Does our country’s “battered image and standing overseas”, along with being bogged down in an expensive ground war, the economy in a tailspin, plus the prospect of even more massive future spending on the assimilation of illegal immigrants, socialized healthcare, social security, in addition to stiff competition in the “global economy”, really mean the magic is over?
With the exception of the size of the illegal immigration problem, everything you have listed would have been an accurate list of the problems facing us immediately after the Vietnam War in 1975:
-battered international standing...check
-massive future spending obligations...check
-stiff economic competition (Japanese automobile imports, Arab oil embargo)...check
We addressed all of these problems within about seven years (by about 1982) and then began the longest period of economic expansion in history.
With another supply sider - tax cutter in the Oval Office like Ronald Reagan we can repeat the previous 25 year expansion again.

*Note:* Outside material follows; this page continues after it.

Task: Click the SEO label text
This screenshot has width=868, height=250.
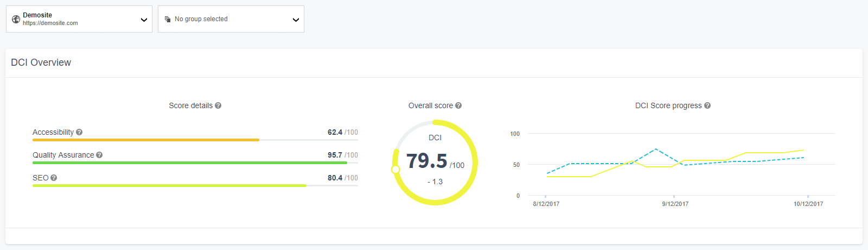Action: pyautogui.click(x=40, y=178)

With a hard-left socialist such as Obama as President, I'm not so sure. He could do permanent damage to our economy by creating massive new entitlement programs such as a national health care plan.
Either Obama or McCain could do permanent damage by adopting economically debilitating measures such as the "cap and trade" carbon emissions reduction scheme.
In any event, the doom and gloom rhetoric about the future of the USA is very inaccurate. These times in the USA are very good by any objective standard. Our best days are still ahead. We have a very bright future.
Some things to consider:
How many people from around the world will try to immigrate to the USA this year?
How many other nations have the technical know how to conduct a manned space program with the sophistication of our shuttle program?
Solving supposedly intractable problems like Social Security are relatively simple. Just increasing the retirement age to 67-68 years of age will render the "trust fund" solvent through the "Boomer Bulge."
The “energy crises” today is an artificial one, easily solved by tapping into America’s vast reserves of coal, natural gas, oil shale, offshore oil, nuclear energy know-how, and etc.